The fact that the crisis hasn't arrived doesn't guarantee us it's not lurking around the corner. The actual total of oil hasn’t changed; it takes millions of years to make the stuff; we will run out (sometime before or after Florida slips beneath the Atlantic). Likewise, fertile land and clean water are in finite supply, and we are spoiling them at rates that threaten the global food supply. In this regard we are fortunate that complex systems, evolved over long periods of time, have numerous redundancies and negative feedback loops that dampen change. For instance, global warming may end up making Europe colder-- something to do with Greenland glaciers breaking up and cutting off the Gulf Stream. In this case one catastrophic threshold effect would weaken another.

At some point, however, no matter how complex and resilient a system might be, many incremental changes can add up to major phase change. You turn up the heat, and the water keeps being water-- until it’s not. It's just hard for us to notice the accumulations until it's too late. As Diamond points out, “Perhaps the commonest circumstance under which societies fail to perceive a problem is when it takes the form of a slow trend concealed by wide up-and-down fluctuations. The primary example in modern times is global warming” (2005 p. 425). Apparently major climate and environmental changes have taken place relatively quickly in the past; just not in our personal pasts, and we are ill-equipped to imagine them, or act before it’s too late.
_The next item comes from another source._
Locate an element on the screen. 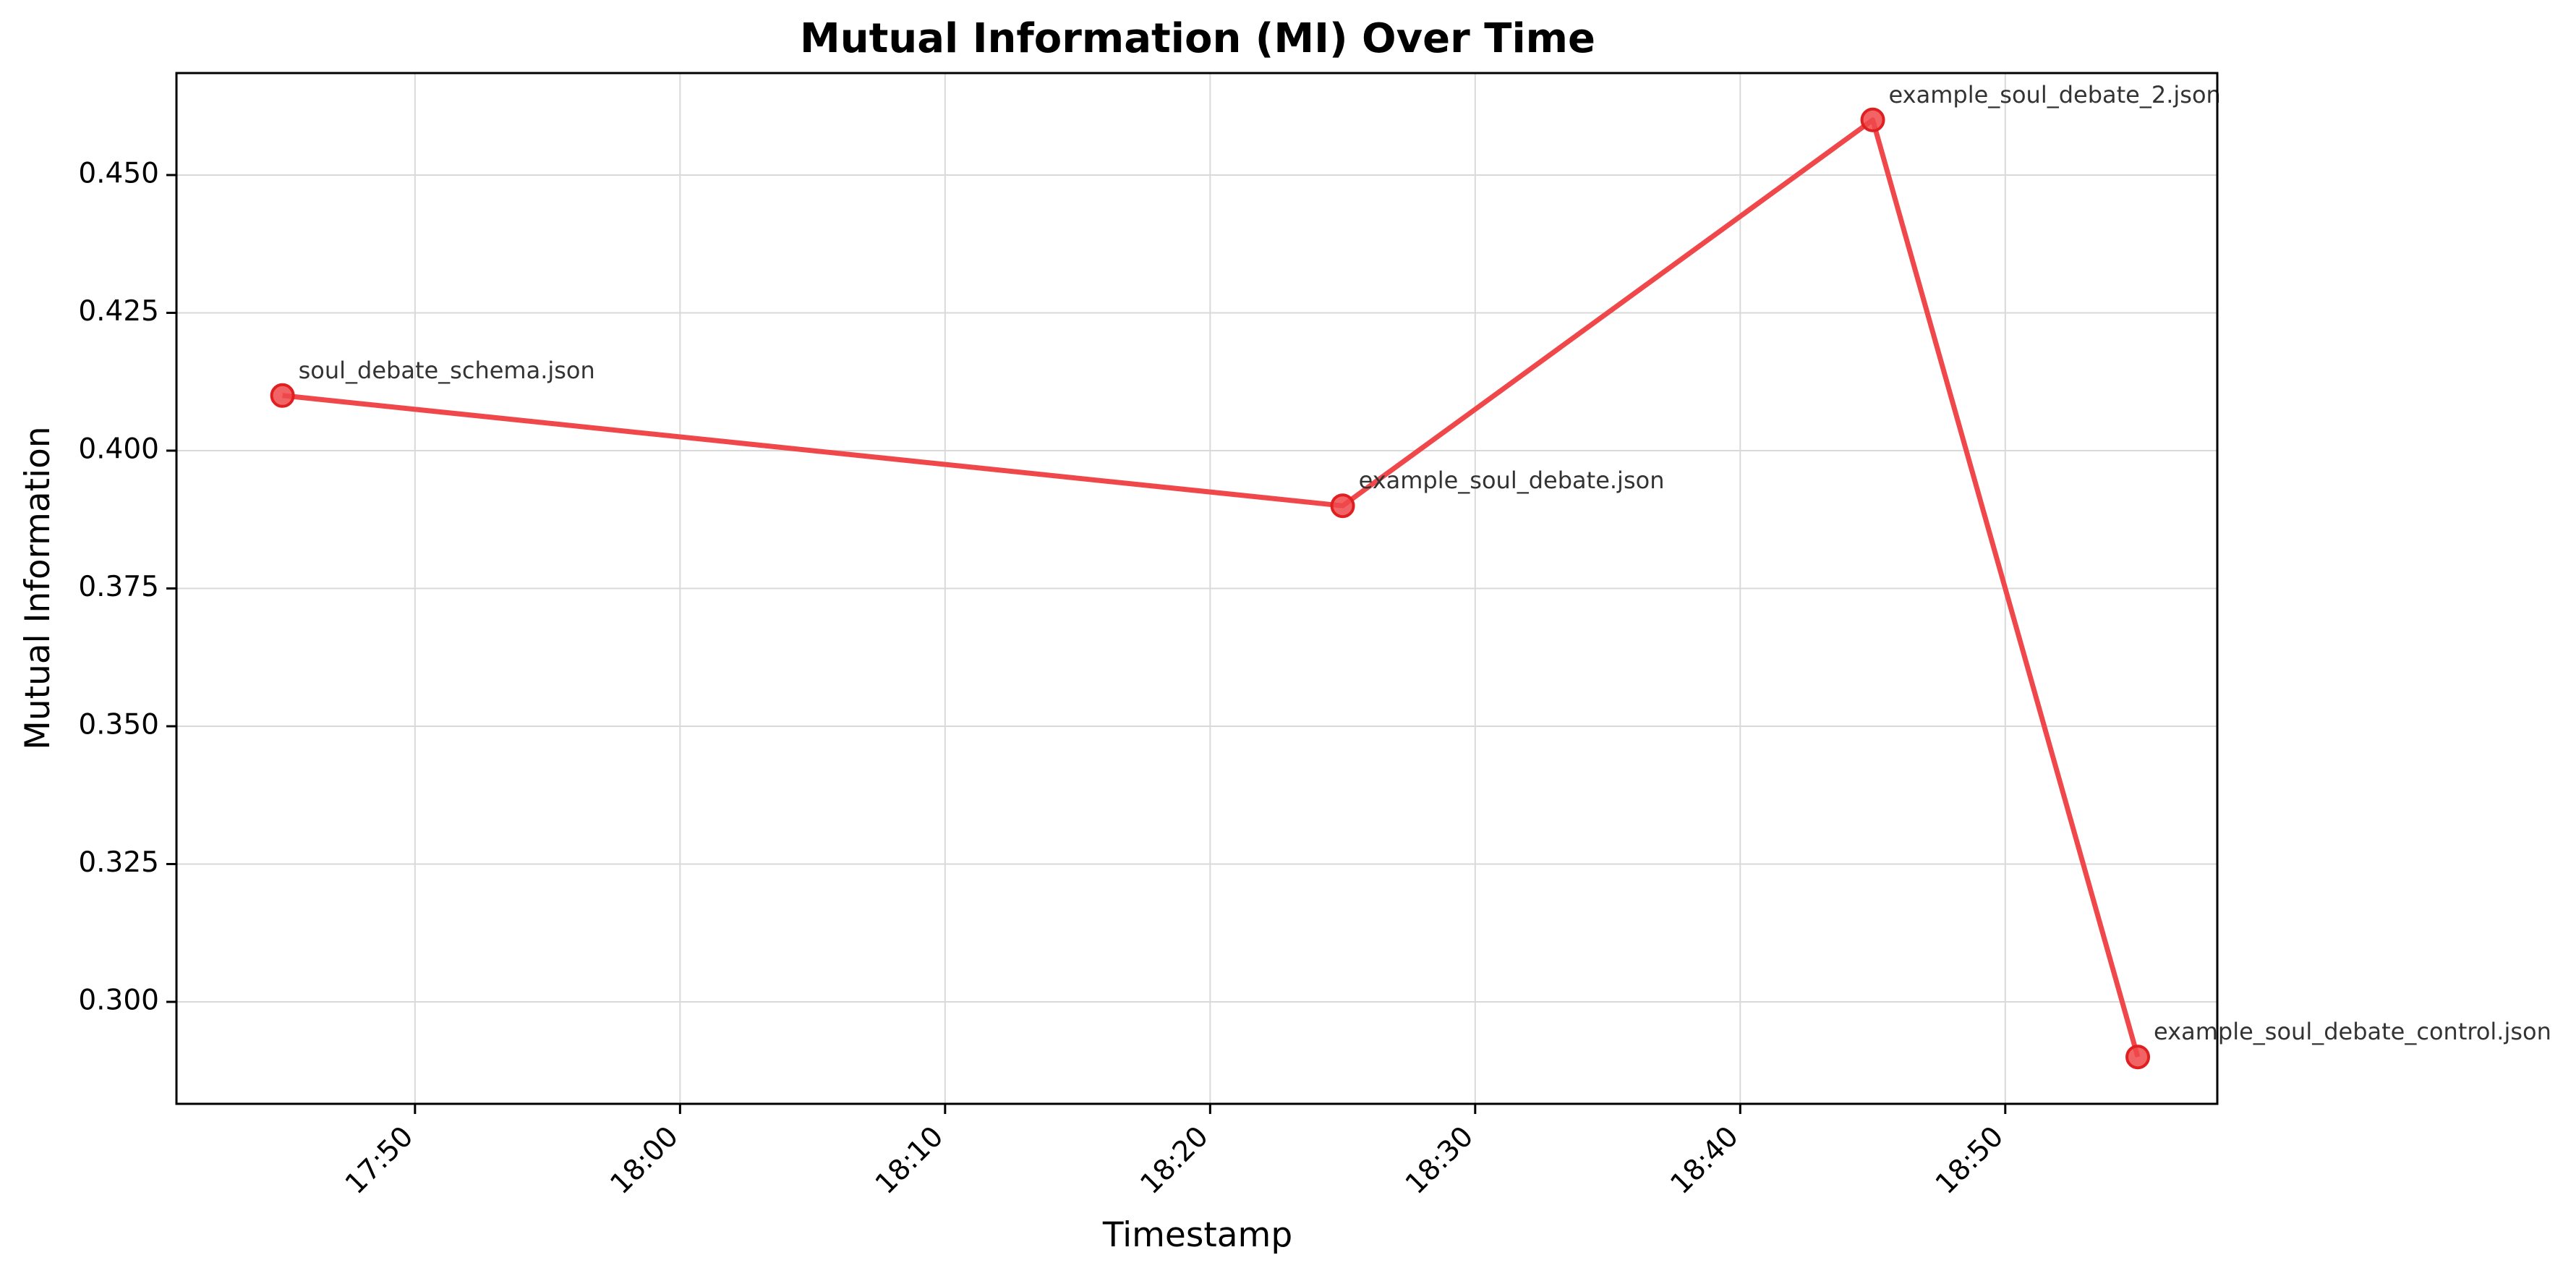 The image size is (2576, 1276). y-axis-ticks: 0.300 0.325 0.350 0.375 0.400 0.425 0.450 is located at coordinates (127, 587).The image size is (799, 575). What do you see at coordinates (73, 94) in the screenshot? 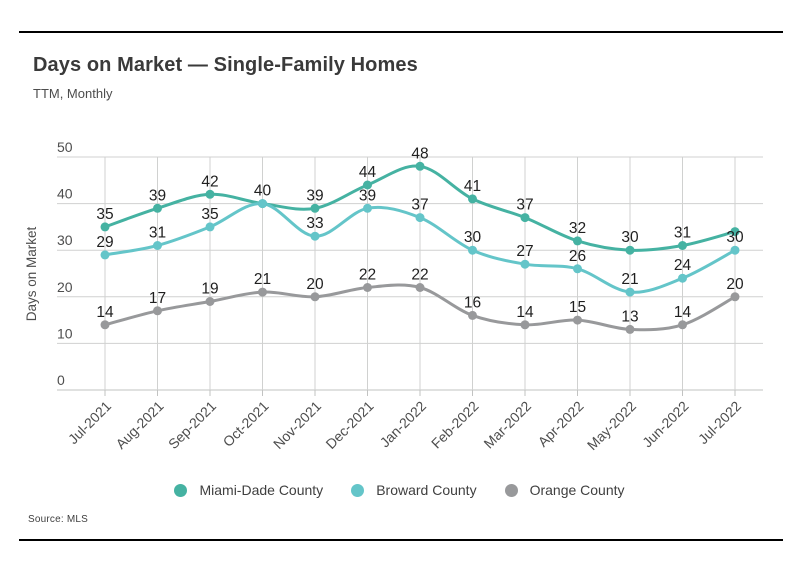
I see `page-subtitle: TTM, Monthly` at bounding box center [73, 94].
With the examples I mention here, there are clear paths from small changes at the beginning to large ones later on, even if we expect the changes to take place more slowly than they really do. There's a contrary mistake we make sometimes, assuming a false or automatic continuum from one situation to another. We killed a lot of Asians in the 1960s, supposedly to prevent the nations of Asia from falling "like dominos" to the Soviet empire. Saddam Hussein had a nuclear weapons program in the 1980s, so he was about to drop atom bombs on the U.S. in 2003. Some anti-abortion activists see abortion as the first step leading to infanticide, and then to euthanizing old people. The "slippery slope" is a common term in this kind of thinking. Sometimes there is a single continuous path from the first step to a particular destination. Sometimes we can only justify the costs of our commitments by pointing to an inflated danger way down a mythical slippery slope.

Sometimes we may underestimate risks because we assume a threshold that's not really there. The EPA sets standards for radiation doses or chemicals in the water supply based on research about the hazards. So many parts per million of this chemical can be expected to cause so many cancers or kidney failures. While most of these studies can only give us gross probabilities, and have barely explored what happens when many chemicals interact, they usually show that the risks of some toxin are the proportional to the amounts-- increase the amount by 100%, presumably you get about 100% more cancers. Taking into consideration the health benefits and economic costs of raising or lowering the standards, the EPA then sets limits of how much poison it will allow in the air and water. We commonly take EPA standards to mean that the presence of poisons below allowed limits are safe. They are not. They are less dangerous than larger amounts, that's all.